語句と要素の位置を特定する記録:
════
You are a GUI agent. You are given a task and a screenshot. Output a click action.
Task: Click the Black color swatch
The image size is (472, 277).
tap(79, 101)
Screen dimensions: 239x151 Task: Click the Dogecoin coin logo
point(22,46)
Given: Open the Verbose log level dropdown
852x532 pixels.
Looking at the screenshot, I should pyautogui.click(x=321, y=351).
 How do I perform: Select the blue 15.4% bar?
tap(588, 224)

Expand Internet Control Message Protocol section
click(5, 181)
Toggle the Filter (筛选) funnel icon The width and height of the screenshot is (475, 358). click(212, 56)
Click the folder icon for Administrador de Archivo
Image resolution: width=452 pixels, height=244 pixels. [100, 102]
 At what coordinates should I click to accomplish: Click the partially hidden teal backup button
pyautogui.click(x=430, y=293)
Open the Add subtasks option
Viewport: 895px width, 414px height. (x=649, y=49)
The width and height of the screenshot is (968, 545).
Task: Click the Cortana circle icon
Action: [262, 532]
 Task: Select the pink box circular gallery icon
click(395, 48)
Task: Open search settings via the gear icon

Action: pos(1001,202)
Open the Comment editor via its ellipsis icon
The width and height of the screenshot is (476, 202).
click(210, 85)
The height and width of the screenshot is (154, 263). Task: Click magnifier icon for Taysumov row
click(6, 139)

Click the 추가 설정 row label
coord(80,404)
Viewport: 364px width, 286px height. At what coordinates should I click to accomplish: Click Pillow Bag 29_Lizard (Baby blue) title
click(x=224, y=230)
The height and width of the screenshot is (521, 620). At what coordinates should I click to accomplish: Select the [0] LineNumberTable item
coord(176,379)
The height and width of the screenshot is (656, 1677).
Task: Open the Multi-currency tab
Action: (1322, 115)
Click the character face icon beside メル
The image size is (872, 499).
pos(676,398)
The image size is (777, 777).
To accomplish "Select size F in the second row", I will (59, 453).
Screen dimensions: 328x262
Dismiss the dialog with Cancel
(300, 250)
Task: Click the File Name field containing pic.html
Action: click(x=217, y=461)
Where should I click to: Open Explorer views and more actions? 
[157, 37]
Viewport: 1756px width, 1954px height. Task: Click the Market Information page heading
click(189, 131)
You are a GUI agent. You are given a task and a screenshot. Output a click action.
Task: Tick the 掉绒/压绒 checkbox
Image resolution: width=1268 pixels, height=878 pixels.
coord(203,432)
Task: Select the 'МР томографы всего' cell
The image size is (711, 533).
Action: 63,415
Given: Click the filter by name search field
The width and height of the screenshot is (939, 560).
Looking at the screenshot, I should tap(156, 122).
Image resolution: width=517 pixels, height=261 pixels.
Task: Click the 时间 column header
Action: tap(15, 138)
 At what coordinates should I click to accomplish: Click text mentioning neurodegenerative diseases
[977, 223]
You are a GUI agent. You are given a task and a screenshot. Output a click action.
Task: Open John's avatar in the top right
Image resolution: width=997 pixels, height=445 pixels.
════
## 課題内容:
上のデータの全行を、空行を除いて番号付きリストの形に整えなさい。

## 出力結果:
1. You are a GUI agent. You are given a task and a screenshot. Output a click action.
2. Task: Click the Black color swatch
3. The image size is (472, 277).
4. tap(79, 101)
5. Screen dimensions: 239x151 Task: Click the Dogecoin coin logo
6. point(22,46)
7. Given: Open the Verbose log level dropdown
8. 852x532 pixels.
9. Looking at the screenshot, I should pyautogui.click(x=321, y=351).
10.  How do I perform: Select the blue 15.4% bar?
11. tap(588, 224)
12. Expand Internet Control Message Protocol section
13. click(5, 181)
14. Toggle the Filter (筛选) funnel icon The width and height of the screenshot is (475, 358). click(212, 56)
15. Click the folder icon for Administrador de Archivo
16. Image resolution: width=452 pixels, height=244 pixels. [100, 102]
17.  At what coordinates should I click to accomplish: Click the partially hidden teal backup button
18. pyautogui.click(x=430, y=293)
19. Open the Add subtasks option
20. Viewport: 895px width, 414px height. (x=649, y=49)
21. The width and height of the screenshot is (968, 545).
22. Task: Click the Cortana circle icon
23. Action: [262, 532]
24.  Task: Select the pink box circular gallery icon
25. click(395, 48)
26. Task: Open search settings via the gear icon
27. Action: pos(1001,202)
28. Open the Comment editor via its ellipsis icon
29. The width and height of the screenshot is (476, 202).
30. click(210, 85)
31. The height and width of the screenshot is (154, 263). Task: Click magnifier icon for Taysumov row
32. click(6, 139)
33. Click the 추가 설정 row label
34. coord(80,404)
35. Viewport: 364px width, 286px height. At what coordinates should I click to accomplish: Click Pillow Bag 29_Lizard (Baby blue) title
36. click(x=224, y=230)
37. The height and width of the screenshot is (521, 620). At what coordinates should I click to accomplish: Select the [0] LineNumberTable item
38. coord(176,379)
39. The height and width of the screenshot is (656, 1677).
40. Task: Open the Multi-currency tab
41. Action: (1322, 115)
42. Click the character face icon beside メル
43. The image size is (872, 499).
44. pos(676,398)
45. The image size is (777, 777).
46. To accomplish "Select size F in the second row", I will (59, 453).
47. Screen dimensions: 328x262
48. Dismiss the dialog with Cancel
49. (300, 250)
50. Task: Click the File Name field containing pic.html
51. Action: click(x=217, y=461)
52. Where should I click to: Open Explorer views and more actions? 
53. [157, 37]
54. Viewport: 1756px width, 1954px height. Task: Click the Market Information page heading
55. click(189, 131)
56. You are a GUI agent. You are given a task and a screenshot. Output a click action.
57. Task: Tick the 掉绒/压绒 checkbox
58. Image resolution: width=1268 pixels, height=878 pixels.
59. coord(203,432)
60. Task: Select the 'МР томографы всего' cell
61. The image size is (711, 533).
62. Action: 63,415
63. Given: Click the filter by name search field
64. The width and height of the screenshot is (939, 560).
65. Looking at the screenshot, I should tap(156, 122).
66. Image resolution: width=517 pixels, height=261 pixels.
67. Task: Click the 时间 column header
68. Action: tap(15, 138)
69.  At what coordinates should I click to accomplish: Click text mentioning neurodegenerative diseases
70. [977, 223]
71. You are a GUI agent. You are given a task and a screenshot. Output a click action.
72. Task: Open John's avatar in the top right
73. Image resolution: width=997 pixels, height=445 pixels.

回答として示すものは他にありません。